La última fase de la campaña presidencial en Estados Unidos siempre se ha caracterizado por la guerra sucia. Indefectiblemente salen a flote los secretos de los candidatos. Hoy, el turno fue para John McCain.

McCain se enorgullece de su paso por los Marines y de su papel en la guerra de Vietnam. Pero hoy se supo que ese paso no fue tan heroico como lo habían pintado.

John McCain tiene más seguidores en Vietnam, que en Estados Unidos. Todos lo apoyan y votarían por él, porque “el príncipe de Hanoi”, como era llamado, vivió durante 5 años en ese lugar.

Según sus biografías, que hablan de torturas, batallas y sufrimientos, el hoy candidato a la presidencia de Estados Unidos, fue prisionero de guerra. Y en esa historia baso su carrera política.

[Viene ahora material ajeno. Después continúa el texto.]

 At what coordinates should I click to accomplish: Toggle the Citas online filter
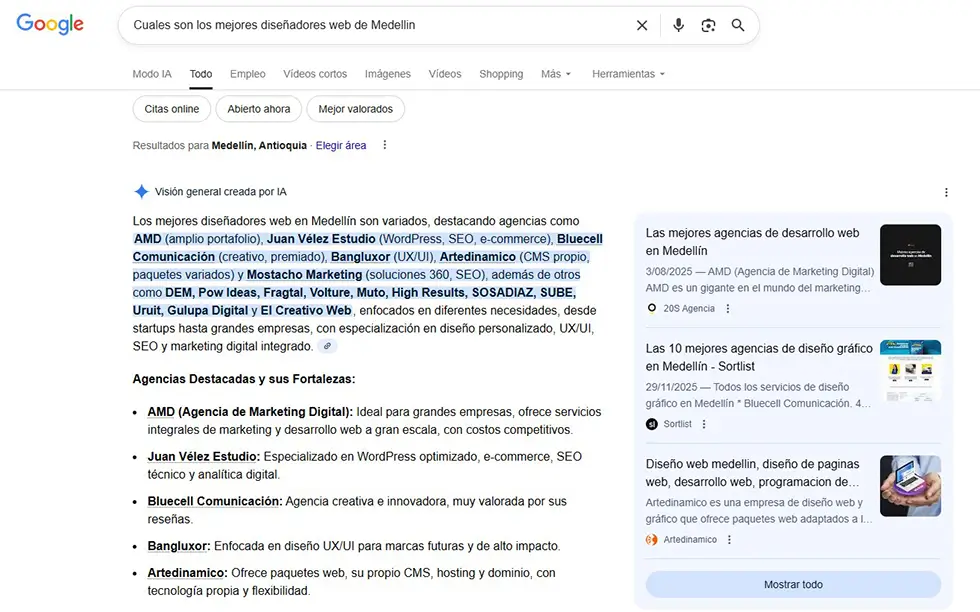click(171, 109)
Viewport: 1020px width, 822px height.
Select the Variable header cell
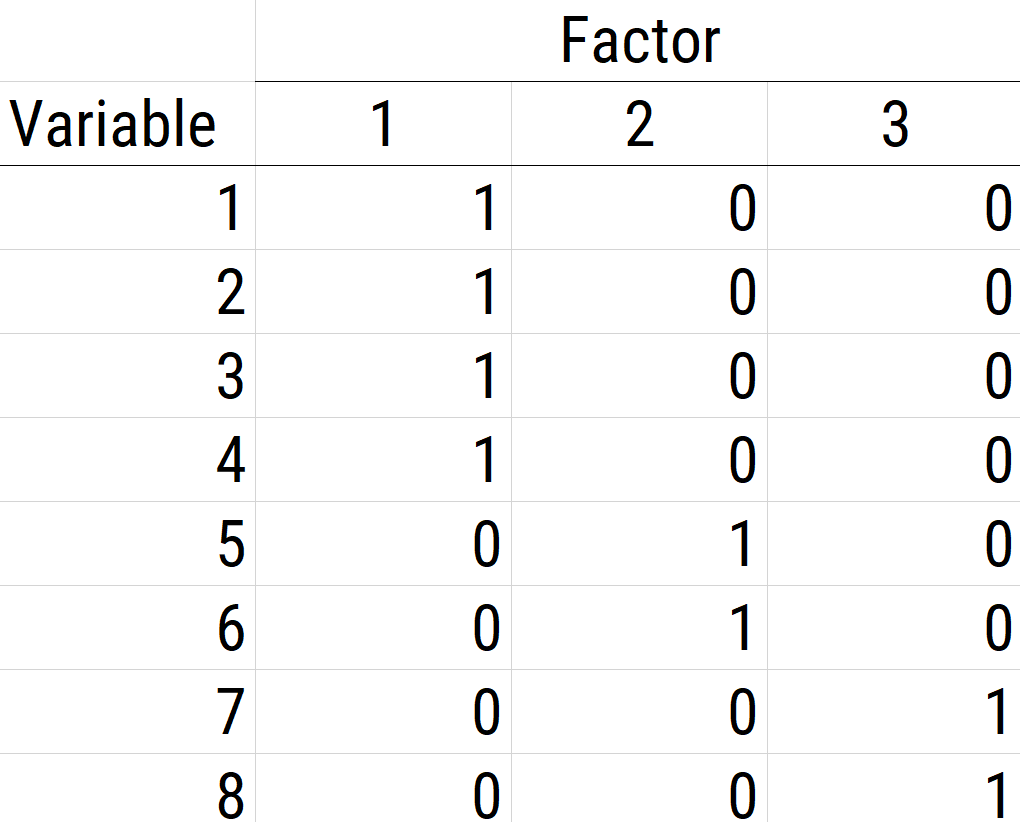pyautogui.click(x=113, y=125)
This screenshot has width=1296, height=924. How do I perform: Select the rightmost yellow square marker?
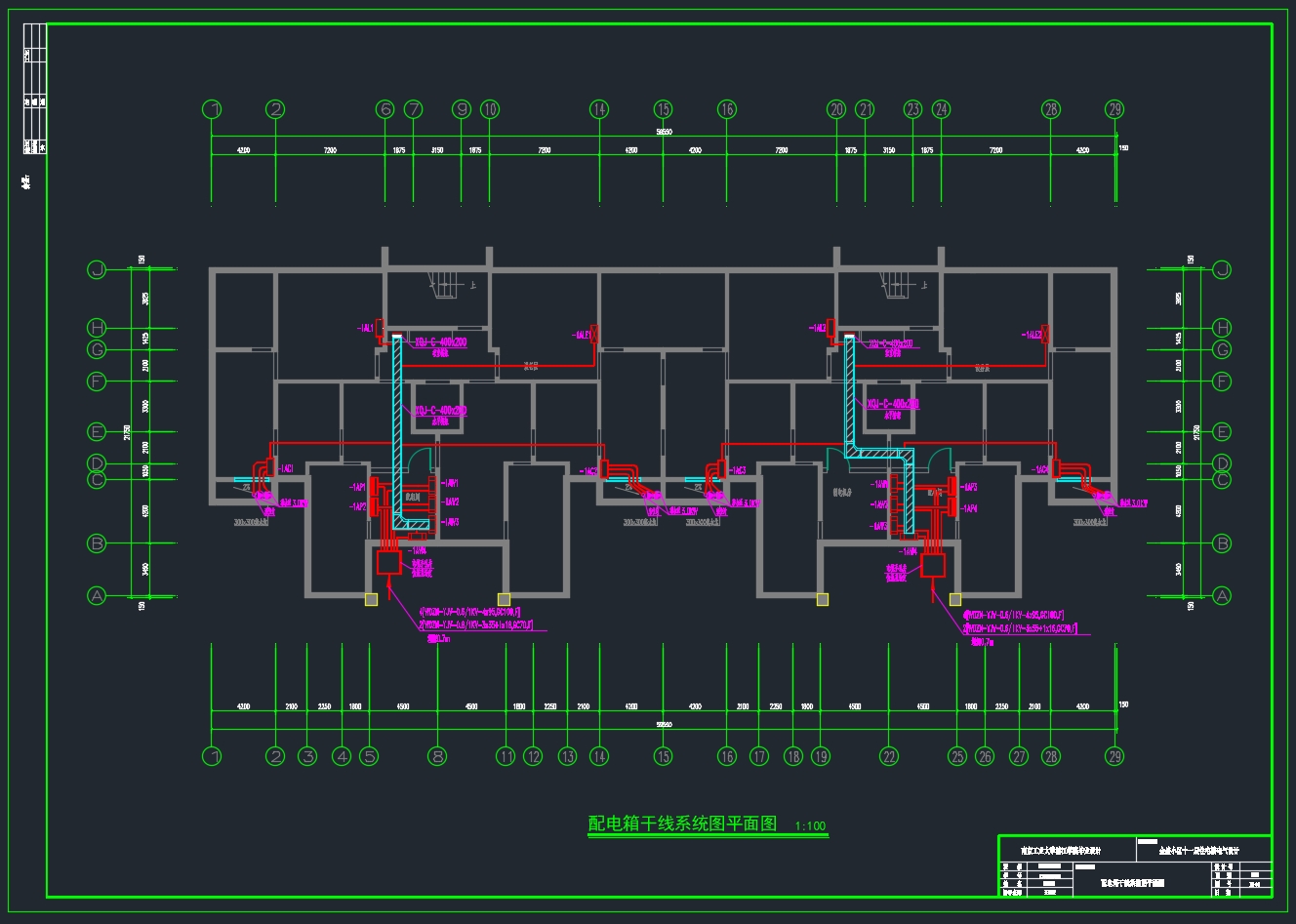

Lo que nuca ha mencionado el heroico candidato, es que en ese lugar el tuvo mejores tratos que sus compañeros, por orden del gobierno. Y que no lucho contra los que lo detuvieron, simplemente porque el entonces soldado cayó en un lago, con los brazos y las piernas fracturadas.

Tampoco ha mencionado nunca a Mai Van On, el soldado vietnamita que lo salvo de ser linchado y mucho menos de su fama de borracho y mujeriego en la escuela naval, de las dos casas que chocó intentando hacer maniobras con los aviones de combate, ni que se graduó en el puesto 894 de 899 cadetes que terminaron con él.

En Vietnam donde conocen la verdadera historia de McCain, apoyan al candidato y quieren que llegue a la casa blanca. Mientras que en Estados Unidos. Con su heroica historia cada día pierde más puntos en las encuestas.